== WHAT TO PRODUCE ==
Reproduce every line of the data below verbatim, without altering any character.

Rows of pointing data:
________________________

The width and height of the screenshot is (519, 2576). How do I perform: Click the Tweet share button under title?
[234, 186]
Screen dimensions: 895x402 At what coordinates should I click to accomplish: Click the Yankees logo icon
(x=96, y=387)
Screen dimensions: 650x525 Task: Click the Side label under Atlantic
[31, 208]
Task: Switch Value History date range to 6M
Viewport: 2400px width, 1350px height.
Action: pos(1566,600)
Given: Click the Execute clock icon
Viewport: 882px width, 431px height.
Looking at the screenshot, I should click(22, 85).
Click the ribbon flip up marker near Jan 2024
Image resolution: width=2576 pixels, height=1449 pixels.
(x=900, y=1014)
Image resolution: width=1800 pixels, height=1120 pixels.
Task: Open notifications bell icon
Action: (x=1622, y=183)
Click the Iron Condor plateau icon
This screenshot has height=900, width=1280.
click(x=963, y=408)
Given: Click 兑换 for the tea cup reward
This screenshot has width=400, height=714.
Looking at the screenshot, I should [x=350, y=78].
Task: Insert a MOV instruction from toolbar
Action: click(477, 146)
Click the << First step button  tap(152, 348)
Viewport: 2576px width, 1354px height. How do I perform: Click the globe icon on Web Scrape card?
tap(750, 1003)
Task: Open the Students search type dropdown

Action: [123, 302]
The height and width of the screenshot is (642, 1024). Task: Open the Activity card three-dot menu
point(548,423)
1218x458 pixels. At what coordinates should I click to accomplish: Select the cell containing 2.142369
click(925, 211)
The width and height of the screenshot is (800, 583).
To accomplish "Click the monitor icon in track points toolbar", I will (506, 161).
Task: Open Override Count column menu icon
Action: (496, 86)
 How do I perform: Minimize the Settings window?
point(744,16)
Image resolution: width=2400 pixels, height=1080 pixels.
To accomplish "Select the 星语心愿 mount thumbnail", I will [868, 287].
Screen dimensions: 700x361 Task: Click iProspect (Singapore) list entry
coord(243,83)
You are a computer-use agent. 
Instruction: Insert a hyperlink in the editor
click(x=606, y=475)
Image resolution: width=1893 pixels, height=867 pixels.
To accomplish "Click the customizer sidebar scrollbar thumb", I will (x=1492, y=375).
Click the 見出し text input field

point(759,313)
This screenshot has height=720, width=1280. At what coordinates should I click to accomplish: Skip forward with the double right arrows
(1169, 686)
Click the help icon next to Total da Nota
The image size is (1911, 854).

________________________

== EXERCISE ANSWER ==
The width and height of the screenshot is (519, 2576). How do I perform: Click the Tweet share button under title?
[234, 186]
Screen dimensions: 895x402 At what coordinates should I click to accomplish: Click the Yankees logo icon
(x=96, y=387)
Screen dimensions: 650x525 Task: Click the Side label under Atlantic
[31, 208]
Task: Switch Value History date range to 6M
Viewport: 2400px width, 1350px height.
Action: pos(1566,600)
Given: Click the Execute clock icon
Viewport: 882px width, 431px height.
Looking at the screenshot, I should click(22, 85).
Click the ribbon flip up marker near Jan 2024
Image resolution: width=2576 pixels, height=1449 pixels.
(x=900, y=1014)
Image resolution: width=1800 pixels, height=1120 pixels.
Task: Open notifications bell icon
Action: (x=1622, y=183)
Click the Iron Condor plateau icon
This screenshot has height=900, width=1280.
click(x=963, y=408)
Given: Click 兑换 for the tea cup reward
This screenshot has width=400, height=714.
Looking at the screenshot, I should [x=350, y=78].
Task: Insert a MOV instruction from toolbar
Action: click(477, 146)
Click the << First step button  tap(152, 348)
Viewport: 2576px width, 1354px height. How do I perform: Click the globe icon on Web Scrape card?
tap(750, 1003)
Task: Open the Students search type dropdown

Action: [123, 302]
The height and width of the screenshot is (642, 1024). Task: Open the Activity card three-dot menu
point(548,423)
1218x458 pixels. At what coordinates should I click to accomplish: Select the cell containing 2.142369
click(925, 211)
The width and height of the screenshot is (800, 583).
To accomplish "Click the monitor icon in track points toolbar", I will (506, 161).
Task: Open Override Count column menu icon
Action: (496, 86)
 How do I perform: Minimize the Settings window?
point(744,16)
Image resolution: width=2400 pixels, height=1080 pixels.
To accomplish "Select the 星语心愿 mount thumbnail", I will [868, 287].
Screen dimensions: 700x361 Task: Click iProspect (Singapore) list entry
coord(243,83)
You are a computer-use agent. 
Instruction: Insert a hyperlink in the editor
click(x=606, y=475)
Image resolution: width=1893 pixels, height=867 pixels.
To accomplish "Click the customizer sidebar scrollbar thumb", I will (x=1492, y=375).
Click the 見出し text input field

point(759,313)
This screenshot has height=720, width=1280. At what coordinates should I click to accomplish: Skip forward with the double right arrows
(1169, 686)
Click the help icon next to Total da Nota
The image size is (1911, 854).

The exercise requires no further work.